[START]

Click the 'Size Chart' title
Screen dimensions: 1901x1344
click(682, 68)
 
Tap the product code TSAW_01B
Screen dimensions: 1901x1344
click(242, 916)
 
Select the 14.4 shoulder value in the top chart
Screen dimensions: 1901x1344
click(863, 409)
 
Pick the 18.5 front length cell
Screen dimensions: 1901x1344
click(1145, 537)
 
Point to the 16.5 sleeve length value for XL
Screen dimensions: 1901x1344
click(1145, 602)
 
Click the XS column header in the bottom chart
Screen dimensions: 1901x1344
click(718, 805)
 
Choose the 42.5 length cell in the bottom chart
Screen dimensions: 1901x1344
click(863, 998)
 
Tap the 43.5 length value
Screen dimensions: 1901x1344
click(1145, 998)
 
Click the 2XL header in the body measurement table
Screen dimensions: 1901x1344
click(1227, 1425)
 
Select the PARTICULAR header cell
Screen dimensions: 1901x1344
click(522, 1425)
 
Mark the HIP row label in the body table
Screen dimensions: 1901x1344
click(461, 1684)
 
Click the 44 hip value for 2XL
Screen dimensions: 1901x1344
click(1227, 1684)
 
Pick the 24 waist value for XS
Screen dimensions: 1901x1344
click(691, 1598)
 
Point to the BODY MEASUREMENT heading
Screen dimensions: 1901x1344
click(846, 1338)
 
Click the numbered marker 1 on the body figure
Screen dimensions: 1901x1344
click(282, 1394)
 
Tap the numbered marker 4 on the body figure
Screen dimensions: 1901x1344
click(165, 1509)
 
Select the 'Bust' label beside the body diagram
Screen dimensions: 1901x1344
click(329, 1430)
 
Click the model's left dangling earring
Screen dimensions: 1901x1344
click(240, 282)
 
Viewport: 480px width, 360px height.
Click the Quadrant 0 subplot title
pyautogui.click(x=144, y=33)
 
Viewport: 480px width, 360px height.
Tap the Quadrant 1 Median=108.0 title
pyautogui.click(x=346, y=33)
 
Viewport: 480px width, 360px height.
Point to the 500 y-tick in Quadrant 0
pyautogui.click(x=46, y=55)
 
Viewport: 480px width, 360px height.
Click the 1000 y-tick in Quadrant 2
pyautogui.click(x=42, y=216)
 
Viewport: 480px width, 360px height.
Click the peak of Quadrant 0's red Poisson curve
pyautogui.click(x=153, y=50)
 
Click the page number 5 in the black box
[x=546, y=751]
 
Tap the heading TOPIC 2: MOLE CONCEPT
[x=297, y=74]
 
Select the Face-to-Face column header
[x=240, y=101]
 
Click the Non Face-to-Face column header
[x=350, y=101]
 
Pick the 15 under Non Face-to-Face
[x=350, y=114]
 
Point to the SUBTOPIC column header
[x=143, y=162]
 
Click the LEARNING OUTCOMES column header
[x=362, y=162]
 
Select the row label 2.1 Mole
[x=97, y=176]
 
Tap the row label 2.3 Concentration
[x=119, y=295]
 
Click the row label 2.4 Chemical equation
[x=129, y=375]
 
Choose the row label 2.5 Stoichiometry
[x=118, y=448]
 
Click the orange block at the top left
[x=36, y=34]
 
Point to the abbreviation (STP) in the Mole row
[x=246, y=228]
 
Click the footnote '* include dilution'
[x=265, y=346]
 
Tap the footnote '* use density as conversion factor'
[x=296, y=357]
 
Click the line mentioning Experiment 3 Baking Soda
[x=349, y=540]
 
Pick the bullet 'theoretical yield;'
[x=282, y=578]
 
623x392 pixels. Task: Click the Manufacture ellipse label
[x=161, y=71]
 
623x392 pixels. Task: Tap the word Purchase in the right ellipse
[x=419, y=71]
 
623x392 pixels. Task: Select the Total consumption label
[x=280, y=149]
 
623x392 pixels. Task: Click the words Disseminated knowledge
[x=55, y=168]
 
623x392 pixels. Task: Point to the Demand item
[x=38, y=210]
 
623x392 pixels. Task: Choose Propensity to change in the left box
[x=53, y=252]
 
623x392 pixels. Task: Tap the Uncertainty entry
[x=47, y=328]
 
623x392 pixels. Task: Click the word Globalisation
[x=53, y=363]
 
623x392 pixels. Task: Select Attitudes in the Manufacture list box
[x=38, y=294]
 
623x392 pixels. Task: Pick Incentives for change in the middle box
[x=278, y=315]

[END]

(Problem): Please reprint, unchanged, the lines above from the one holding "623x392 pixels. Task: Click the word Globalisation" through the final line of the entries, including both ends.

(The result):
623x392 pixels. Task: Click the word Globalisation
[x=53, y=363]
 
623x392 pixels. Task: Select Attitudes in the Manufacture list box
[x=38, y=294]
 
623x392 pixels. Task: Pick Incentives for change in the middle box
[x=278, y=315]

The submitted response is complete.